I think the best of the lot may be Norbert Davis's "Sally's in the Alley". Davis's novels have the most unusual crime-solving duo I've come cross. One of them is a dog: Carstairs, a highly moral, intelligent Great Dane who doesn't approve of his master, a detective named Doan, who Carstairs believes indulges his taste for alchohol too much. The plot is as screwball as anything in the genre, and is populated with such characters as a highly patriotic young woman named Harriet Hathaway who'll do almost anything to help the war effort, a mysterious man named "Mr. Blue" who'd rather make lewd suggestions to Harriet than think about the war, a beautiful movie star, her corrupt agent, a government-hating prospector named Dust Mouth Haggerty, and a sinister undertaker, among others.

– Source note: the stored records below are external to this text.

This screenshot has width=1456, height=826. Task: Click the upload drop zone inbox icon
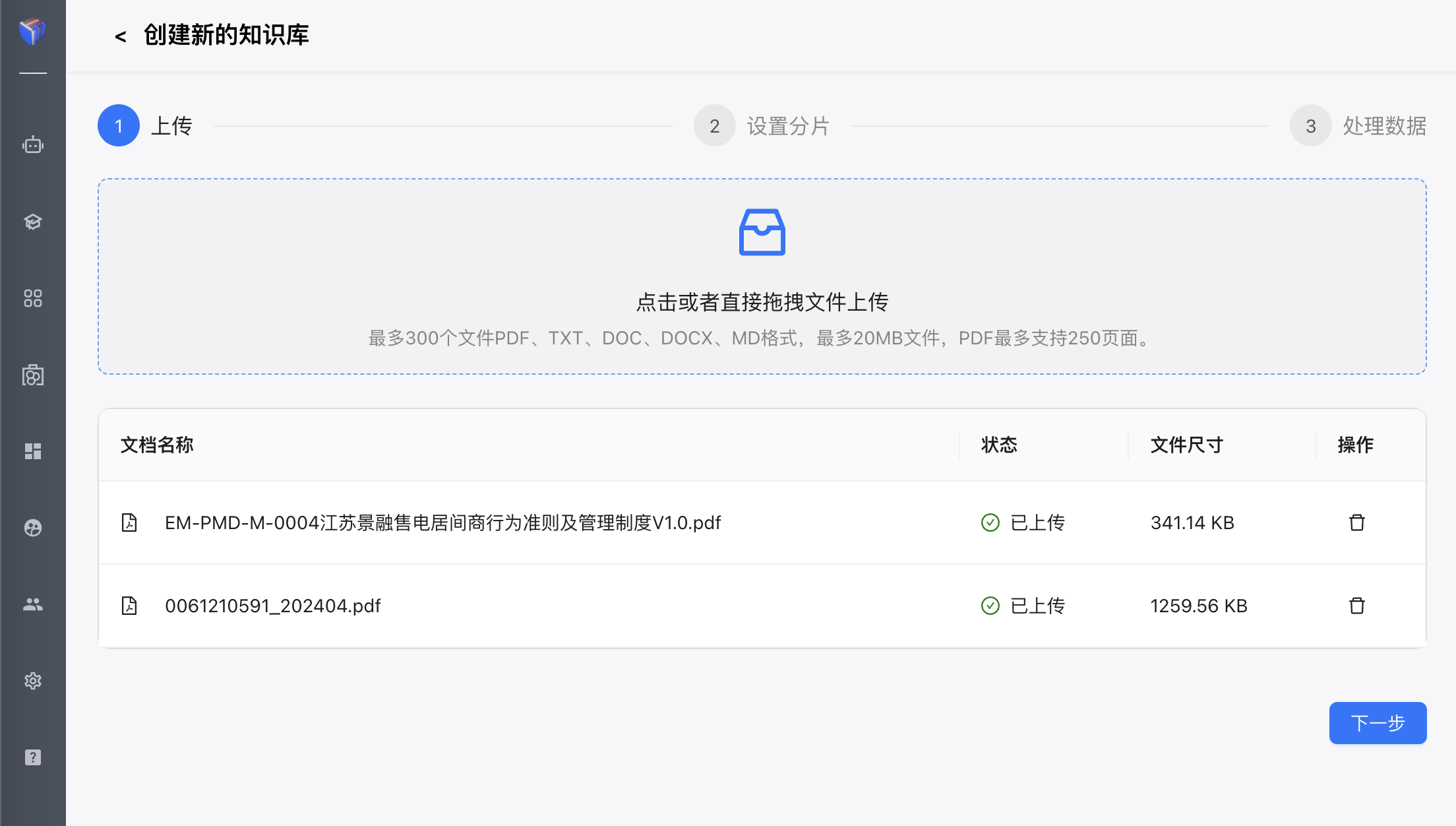pos(762,232)
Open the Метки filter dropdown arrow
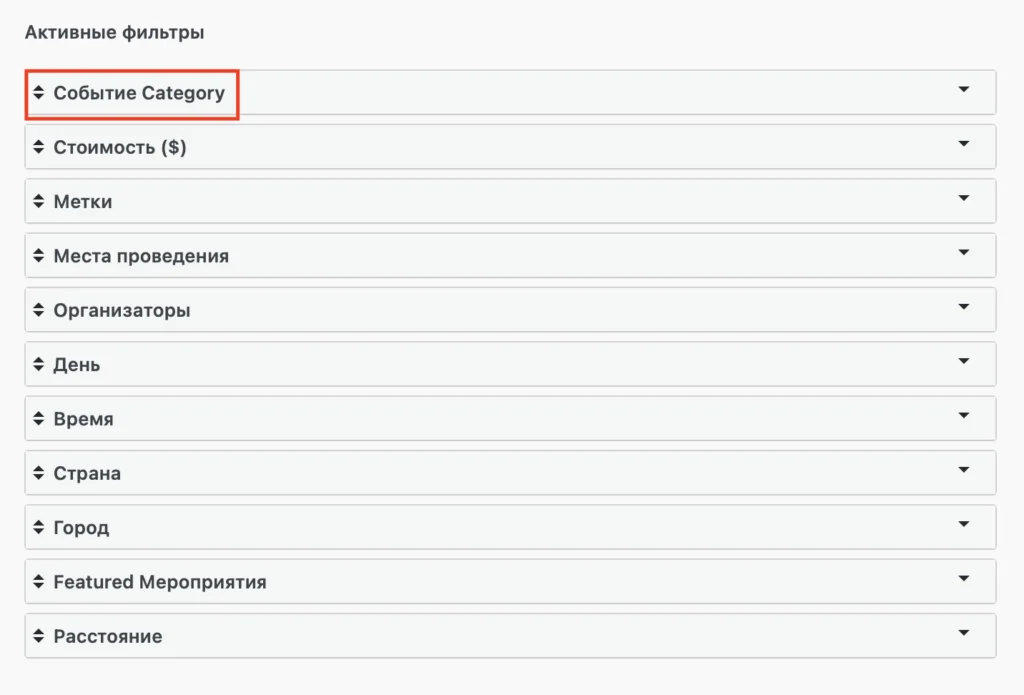1024x695 pixels. pyautogui.click(x=964, y=198)
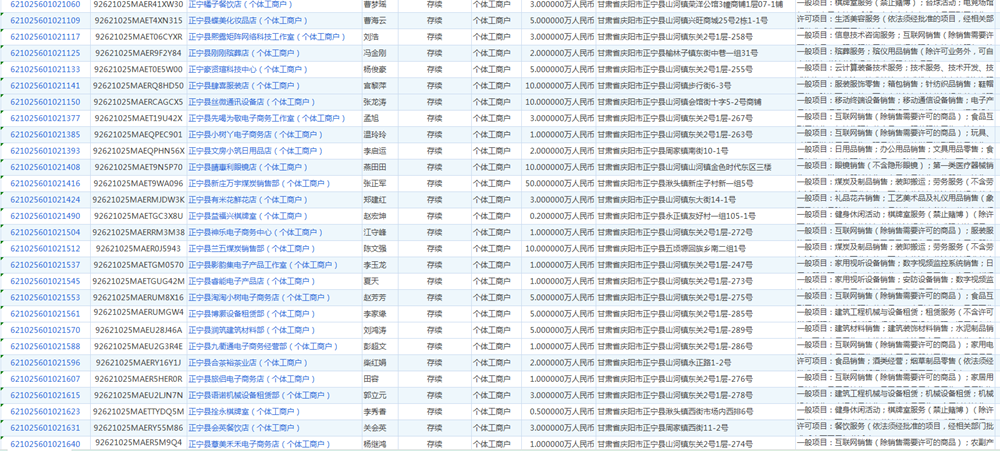Select the owner name cell 张正军
1000x451 pixels.
pyautogui.click(x=374, y=183)
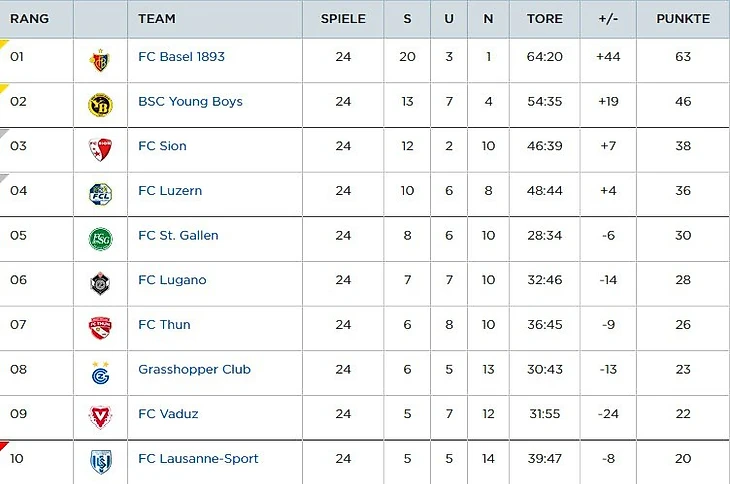Click the FC Sion club crest

click(100, 149)
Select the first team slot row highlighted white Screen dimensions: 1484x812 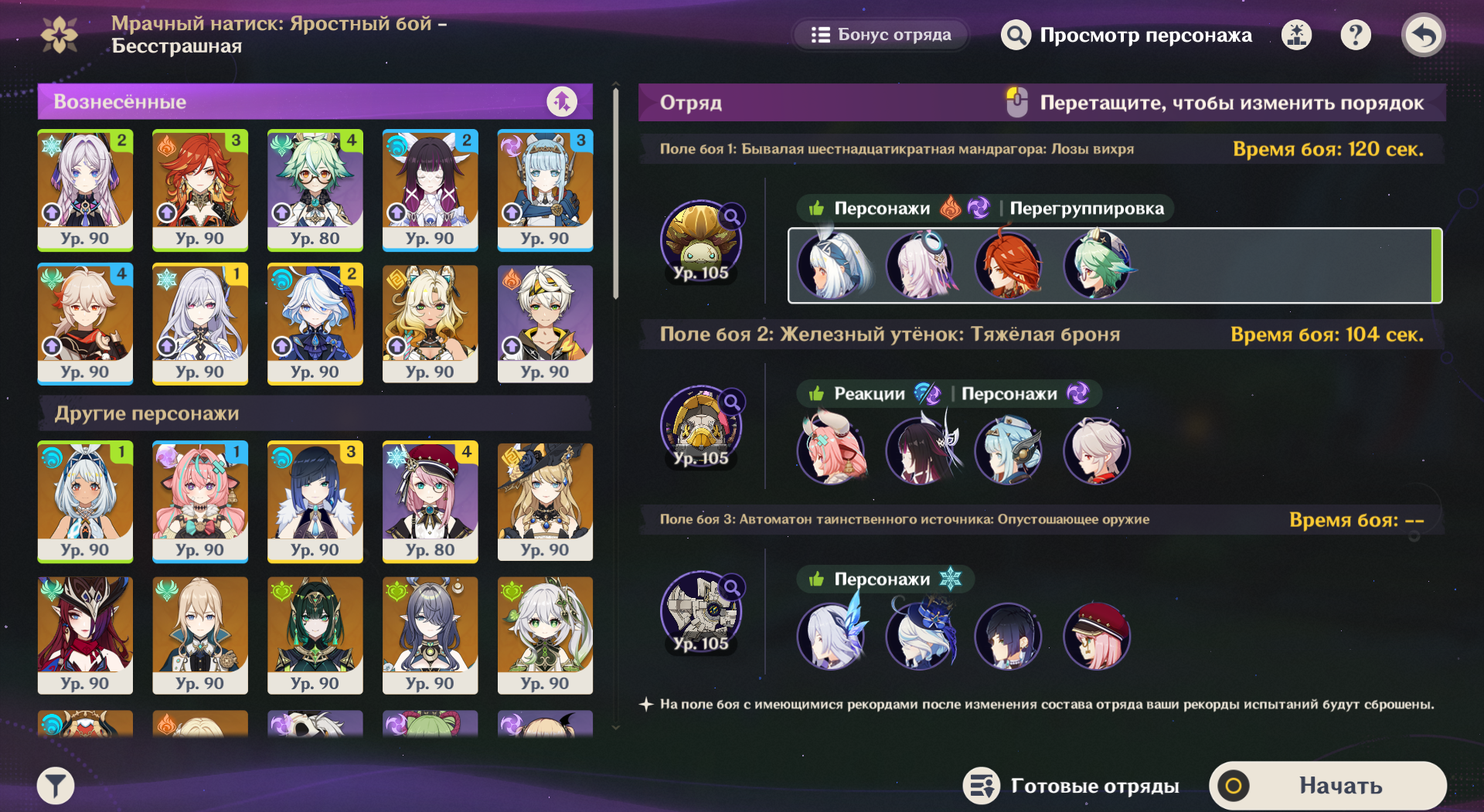point(1115,265)
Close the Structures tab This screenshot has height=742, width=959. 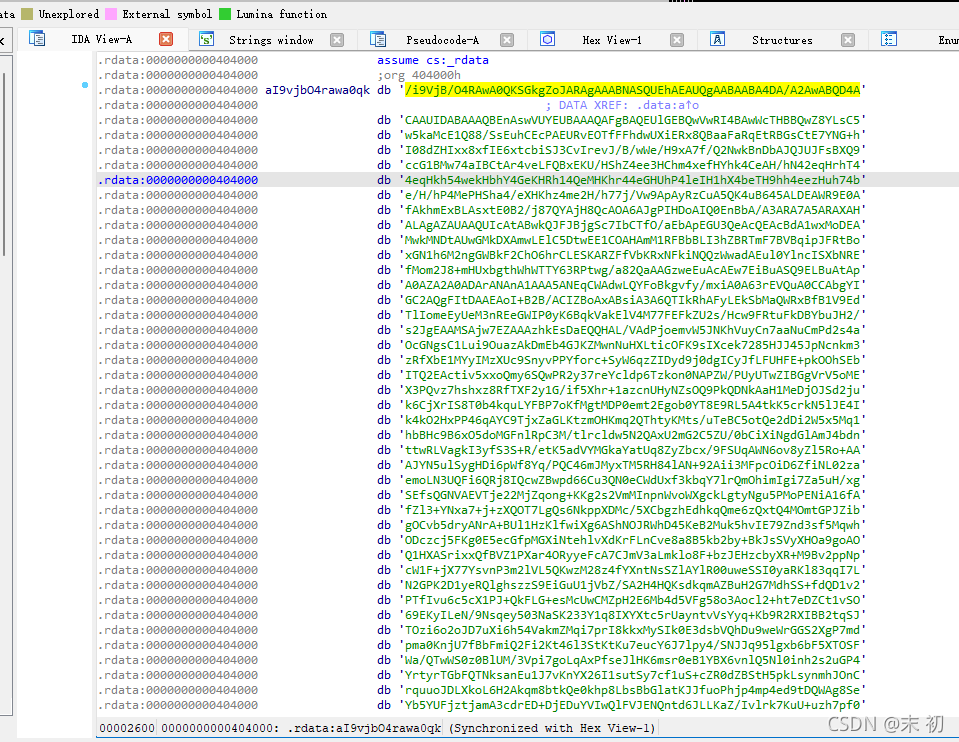(x=849, y=40)
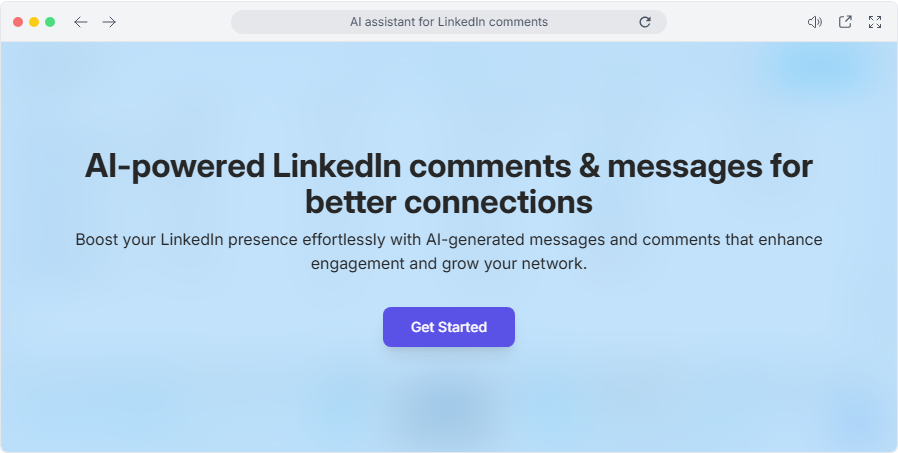This screenshot has width=898, height=453.
Task: Click the bright blue blurred spot under fullscreen icon
Action: click(822, 68)
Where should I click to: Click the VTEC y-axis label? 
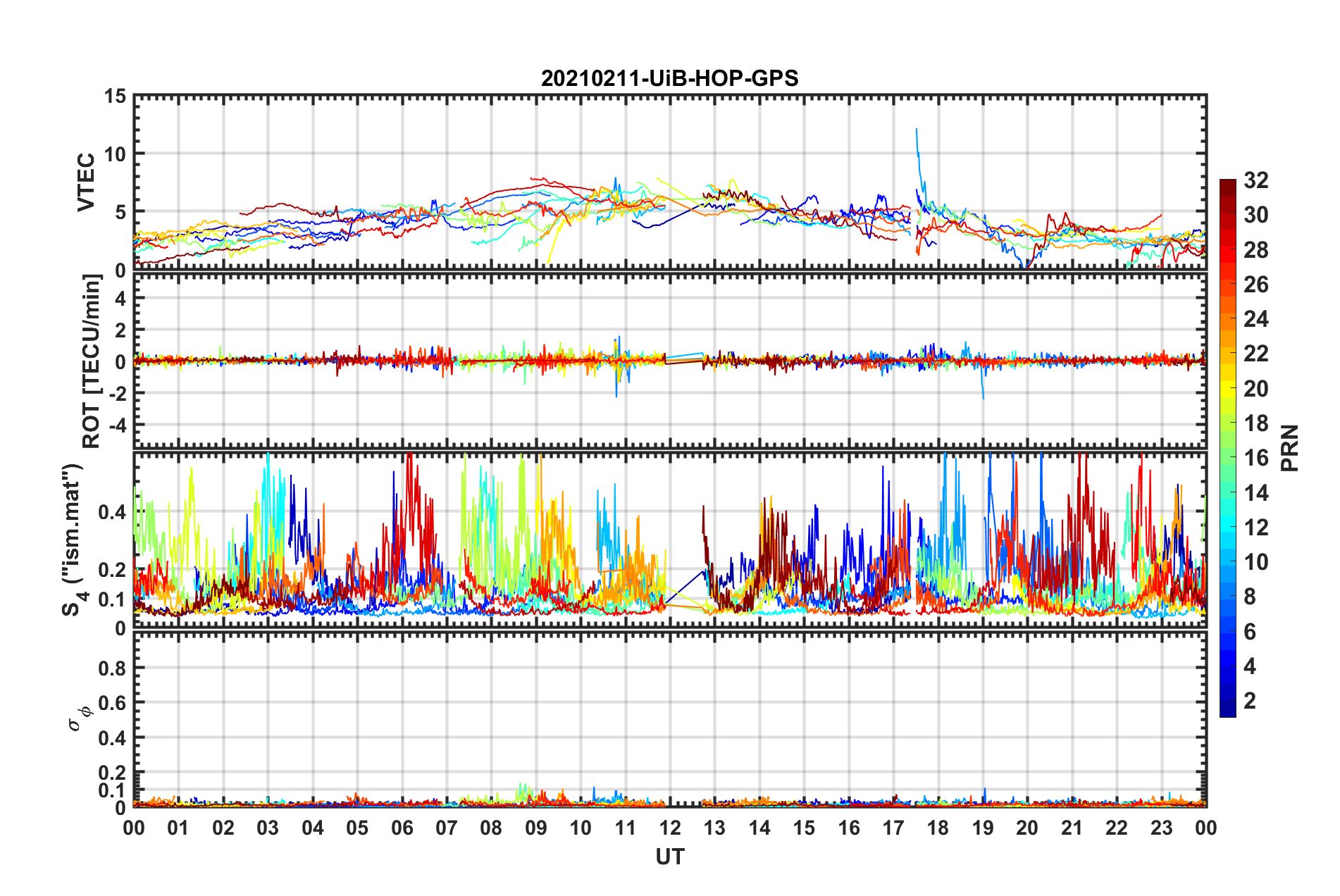pos(85,182)
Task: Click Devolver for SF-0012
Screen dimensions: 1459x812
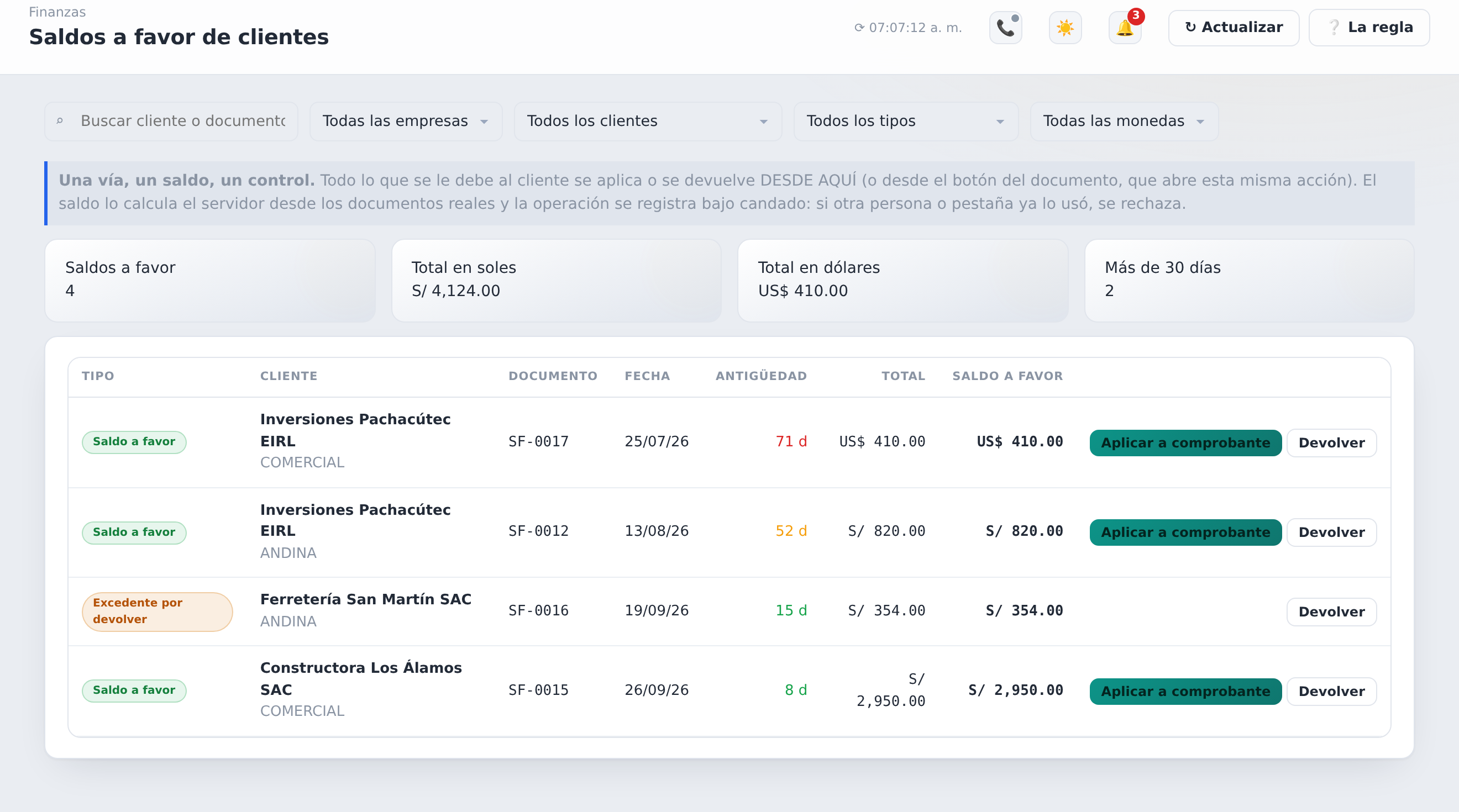Action: 1331,532
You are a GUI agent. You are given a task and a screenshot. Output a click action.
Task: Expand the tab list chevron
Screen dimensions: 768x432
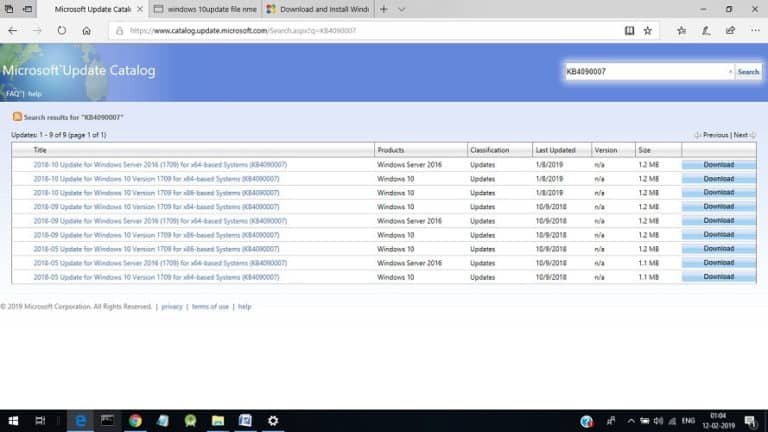pyautogui.click(x=402, y=9)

And Davis certainly had an amusing and evocative way with words: "Forenoons in Southern California are wonderful, except when the're not, and in that case there's no use discussing the matter at all. This one was ordinarily wonderful. The sun was shining and soft breezes were slithering, and there were some small, shy, freshly washed clouds distributed where they would do the least good."

At a slim 122 pages, the covers of this book are too close together (to invert an Ambrose Bierce criticism of another book), but that's my only complaint.

By the way, if you like Davis, you're in good company. He was a favorite of the philosopher Ludwig Wittgenstein.